Another problem is the statement that Elaida disbanded the Blue in order to reach eleven Sitters for the raising of an Amyrlin:
Elaida was raised with the votes of eleven Sitters; she could hardly have revised this law before she was elected Amyrlin.
The minimum number for the greater consensus of the Hall was stated in the A Crown of Swords glossary as eleven:
without any qualification that these were new rules. Elaida disbanded the Blue because (apart from hatred and revenge) she would otherwise not have at least one representative from all Ajahs present necessary for any vote requiring the greater consensus.

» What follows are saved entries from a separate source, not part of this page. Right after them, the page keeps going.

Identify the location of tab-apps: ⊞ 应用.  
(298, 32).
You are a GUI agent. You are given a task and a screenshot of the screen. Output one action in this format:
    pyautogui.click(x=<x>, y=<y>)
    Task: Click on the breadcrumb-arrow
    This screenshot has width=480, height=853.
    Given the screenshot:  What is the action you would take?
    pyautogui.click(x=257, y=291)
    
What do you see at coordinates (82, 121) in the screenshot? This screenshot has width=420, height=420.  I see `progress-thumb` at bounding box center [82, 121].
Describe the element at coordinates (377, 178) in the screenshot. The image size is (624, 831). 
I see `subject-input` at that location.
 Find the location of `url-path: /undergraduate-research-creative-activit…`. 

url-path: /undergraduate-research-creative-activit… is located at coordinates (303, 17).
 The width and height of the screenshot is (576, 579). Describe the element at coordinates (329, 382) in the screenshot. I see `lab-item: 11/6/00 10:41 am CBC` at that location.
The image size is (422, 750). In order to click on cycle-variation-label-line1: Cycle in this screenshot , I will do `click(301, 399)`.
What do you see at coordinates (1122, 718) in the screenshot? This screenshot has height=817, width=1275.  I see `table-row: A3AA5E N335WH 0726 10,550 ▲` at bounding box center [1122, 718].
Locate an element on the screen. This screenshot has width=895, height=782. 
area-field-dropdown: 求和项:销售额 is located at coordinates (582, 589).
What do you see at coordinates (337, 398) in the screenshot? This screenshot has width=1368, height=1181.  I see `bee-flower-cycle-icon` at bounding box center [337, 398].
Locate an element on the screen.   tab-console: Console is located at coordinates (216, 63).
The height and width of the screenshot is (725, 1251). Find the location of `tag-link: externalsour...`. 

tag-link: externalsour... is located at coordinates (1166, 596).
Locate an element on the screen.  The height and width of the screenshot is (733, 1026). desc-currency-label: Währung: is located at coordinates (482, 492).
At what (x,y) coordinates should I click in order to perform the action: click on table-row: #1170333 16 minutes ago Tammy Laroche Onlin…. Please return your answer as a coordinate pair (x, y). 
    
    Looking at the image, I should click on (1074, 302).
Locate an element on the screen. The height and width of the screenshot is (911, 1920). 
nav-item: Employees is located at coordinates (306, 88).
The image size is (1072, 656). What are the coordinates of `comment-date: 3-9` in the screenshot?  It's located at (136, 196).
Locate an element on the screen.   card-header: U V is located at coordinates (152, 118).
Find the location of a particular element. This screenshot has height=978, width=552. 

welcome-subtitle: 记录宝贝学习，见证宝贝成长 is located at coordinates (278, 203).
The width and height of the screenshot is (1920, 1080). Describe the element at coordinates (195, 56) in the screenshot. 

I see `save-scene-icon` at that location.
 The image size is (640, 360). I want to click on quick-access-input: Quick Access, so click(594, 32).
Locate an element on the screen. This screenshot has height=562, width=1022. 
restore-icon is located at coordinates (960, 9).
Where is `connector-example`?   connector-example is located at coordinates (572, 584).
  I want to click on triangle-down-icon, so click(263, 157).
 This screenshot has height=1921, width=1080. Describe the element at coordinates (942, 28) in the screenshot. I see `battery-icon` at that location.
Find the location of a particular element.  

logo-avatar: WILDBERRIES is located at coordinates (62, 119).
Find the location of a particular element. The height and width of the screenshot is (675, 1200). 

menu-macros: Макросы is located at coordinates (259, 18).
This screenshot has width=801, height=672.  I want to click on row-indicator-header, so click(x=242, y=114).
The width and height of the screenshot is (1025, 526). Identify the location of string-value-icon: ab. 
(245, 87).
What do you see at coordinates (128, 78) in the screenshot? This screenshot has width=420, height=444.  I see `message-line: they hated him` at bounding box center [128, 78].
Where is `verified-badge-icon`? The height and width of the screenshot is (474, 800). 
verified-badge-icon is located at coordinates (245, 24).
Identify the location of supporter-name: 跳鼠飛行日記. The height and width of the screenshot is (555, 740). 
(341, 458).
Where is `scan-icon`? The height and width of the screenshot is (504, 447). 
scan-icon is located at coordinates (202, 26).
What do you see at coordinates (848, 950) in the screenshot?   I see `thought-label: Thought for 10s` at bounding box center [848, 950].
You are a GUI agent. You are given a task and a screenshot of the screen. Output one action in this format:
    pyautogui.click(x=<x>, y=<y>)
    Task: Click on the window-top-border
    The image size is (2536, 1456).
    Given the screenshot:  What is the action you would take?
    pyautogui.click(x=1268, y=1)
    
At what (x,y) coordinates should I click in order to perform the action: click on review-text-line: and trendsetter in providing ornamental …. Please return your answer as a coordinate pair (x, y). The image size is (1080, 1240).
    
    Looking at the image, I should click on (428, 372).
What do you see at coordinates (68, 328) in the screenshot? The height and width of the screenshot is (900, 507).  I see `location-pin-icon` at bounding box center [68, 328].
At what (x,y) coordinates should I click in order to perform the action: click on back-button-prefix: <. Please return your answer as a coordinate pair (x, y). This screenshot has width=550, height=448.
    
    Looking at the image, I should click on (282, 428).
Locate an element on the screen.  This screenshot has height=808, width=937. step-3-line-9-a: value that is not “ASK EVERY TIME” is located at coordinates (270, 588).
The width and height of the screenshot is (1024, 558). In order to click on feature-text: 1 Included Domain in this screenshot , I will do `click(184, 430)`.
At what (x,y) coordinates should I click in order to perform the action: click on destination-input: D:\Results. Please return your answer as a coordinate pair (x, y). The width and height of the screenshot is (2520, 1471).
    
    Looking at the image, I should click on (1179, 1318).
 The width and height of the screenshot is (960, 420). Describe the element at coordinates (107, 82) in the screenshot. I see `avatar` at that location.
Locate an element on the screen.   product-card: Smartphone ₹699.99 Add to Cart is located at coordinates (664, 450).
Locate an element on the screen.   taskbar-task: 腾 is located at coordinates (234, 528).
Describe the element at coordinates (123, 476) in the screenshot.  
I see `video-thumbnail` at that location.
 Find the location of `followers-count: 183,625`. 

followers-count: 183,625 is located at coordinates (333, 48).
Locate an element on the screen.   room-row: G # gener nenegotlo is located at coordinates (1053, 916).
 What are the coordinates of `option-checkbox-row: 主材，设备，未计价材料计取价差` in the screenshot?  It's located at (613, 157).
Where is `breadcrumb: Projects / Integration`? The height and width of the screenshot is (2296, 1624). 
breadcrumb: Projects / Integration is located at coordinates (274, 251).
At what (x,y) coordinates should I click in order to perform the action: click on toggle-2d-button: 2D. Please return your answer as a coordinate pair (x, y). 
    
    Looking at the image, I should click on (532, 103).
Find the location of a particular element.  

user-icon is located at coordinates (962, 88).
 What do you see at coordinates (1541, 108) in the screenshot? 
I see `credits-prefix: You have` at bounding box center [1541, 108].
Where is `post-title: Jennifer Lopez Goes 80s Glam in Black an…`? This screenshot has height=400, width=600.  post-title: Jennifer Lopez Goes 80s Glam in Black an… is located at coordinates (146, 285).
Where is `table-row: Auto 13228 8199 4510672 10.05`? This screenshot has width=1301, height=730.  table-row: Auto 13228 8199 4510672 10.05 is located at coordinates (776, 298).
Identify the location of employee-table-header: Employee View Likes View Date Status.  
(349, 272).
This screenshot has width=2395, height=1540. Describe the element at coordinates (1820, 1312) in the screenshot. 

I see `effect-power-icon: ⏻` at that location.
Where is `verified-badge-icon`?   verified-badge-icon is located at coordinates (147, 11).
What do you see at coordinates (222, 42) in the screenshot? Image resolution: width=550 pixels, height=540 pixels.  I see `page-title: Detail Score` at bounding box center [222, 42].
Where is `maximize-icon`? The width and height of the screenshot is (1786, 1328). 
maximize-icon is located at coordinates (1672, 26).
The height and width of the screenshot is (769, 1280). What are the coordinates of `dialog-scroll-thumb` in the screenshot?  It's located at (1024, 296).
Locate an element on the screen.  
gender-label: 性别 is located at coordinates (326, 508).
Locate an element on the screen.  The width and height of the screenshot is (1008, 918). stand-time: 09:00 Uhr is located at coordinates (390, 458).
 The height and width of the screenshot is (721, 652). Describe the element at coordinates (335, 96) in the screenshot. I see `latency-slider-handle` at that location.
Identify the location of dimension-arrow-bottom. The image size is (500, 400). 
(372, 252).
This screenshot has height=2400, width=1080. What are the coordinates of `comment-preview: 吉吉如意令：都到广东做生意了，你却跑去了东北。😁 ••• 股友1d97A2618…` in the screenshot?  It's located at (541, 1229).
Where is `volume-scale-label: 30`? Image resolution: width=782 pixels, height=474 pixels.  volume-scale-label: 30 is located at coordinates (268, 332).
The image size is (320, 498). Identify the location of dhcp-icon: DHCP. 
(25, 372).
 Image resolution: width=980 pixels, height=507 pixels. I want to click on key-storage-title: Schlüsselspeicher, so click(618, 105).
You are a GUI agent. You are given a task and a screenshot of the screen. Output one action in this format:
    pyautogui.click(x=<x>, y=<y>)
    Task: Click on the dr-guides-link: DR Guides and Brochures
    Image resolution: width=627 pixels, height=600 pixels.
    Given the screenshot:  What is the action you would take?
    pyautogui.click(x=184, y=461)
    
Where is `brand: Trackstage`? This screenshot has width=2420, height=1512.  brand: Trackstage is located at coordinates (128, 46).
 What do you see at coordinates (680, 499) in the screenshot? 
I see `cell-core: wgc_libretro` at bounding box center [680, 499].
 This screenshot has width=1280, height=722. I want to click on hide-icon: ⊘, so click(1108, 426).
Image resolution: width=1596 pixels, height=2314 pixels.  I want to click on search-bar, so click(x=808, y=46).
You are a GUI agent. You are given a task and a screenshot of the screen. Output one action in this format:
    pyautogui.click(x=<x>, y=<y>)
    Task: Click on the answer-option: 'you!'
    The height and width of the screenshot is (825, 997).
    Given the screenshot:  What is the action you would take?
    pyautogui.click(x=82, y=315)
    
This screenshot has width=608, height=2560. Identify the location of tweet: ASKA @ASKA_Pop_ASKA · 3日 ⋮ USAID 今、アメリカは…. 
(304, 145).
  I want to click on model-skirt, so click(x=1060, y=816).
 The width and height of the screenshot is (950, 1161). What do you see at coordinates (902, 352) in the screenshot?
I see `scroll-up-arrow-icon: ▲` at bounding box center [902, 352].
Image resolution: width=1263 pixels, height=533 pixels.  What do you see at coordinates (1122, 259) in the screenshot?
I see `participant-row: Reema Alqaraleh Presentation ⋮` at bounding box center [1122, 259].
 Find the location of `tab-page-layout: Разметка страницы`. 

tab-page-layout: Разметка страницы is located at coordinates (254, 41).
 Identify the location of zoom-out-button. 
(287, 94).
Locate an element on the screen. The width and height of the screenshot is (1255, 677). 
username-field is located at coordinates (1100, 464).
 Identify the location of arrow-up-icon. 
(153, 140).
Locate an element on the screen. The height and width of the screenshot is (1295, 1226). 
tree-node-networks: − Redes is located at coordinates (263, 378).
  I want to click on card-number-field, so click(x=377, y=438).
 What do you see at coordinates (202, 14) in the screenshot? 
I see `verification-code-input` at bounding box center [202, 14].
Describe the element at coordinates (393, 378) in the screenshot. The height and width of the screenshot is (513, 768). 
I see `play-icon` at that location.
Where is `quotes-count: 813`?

The rebels didn’t worry about that. Egwene thought it was more important that the Ajahs all reunite than it was to achieve an official and ‘legal’ greater consensus, and revenge, by disbanding one of the Ajahs.
Thanks to the Tower Hall, Egwene still hasn't been raised Amyrlin with the greater consensus because no Red Sitters took part in the vote. (She was already elected Amyrlin by the Blues). Will this be a loophole in the future?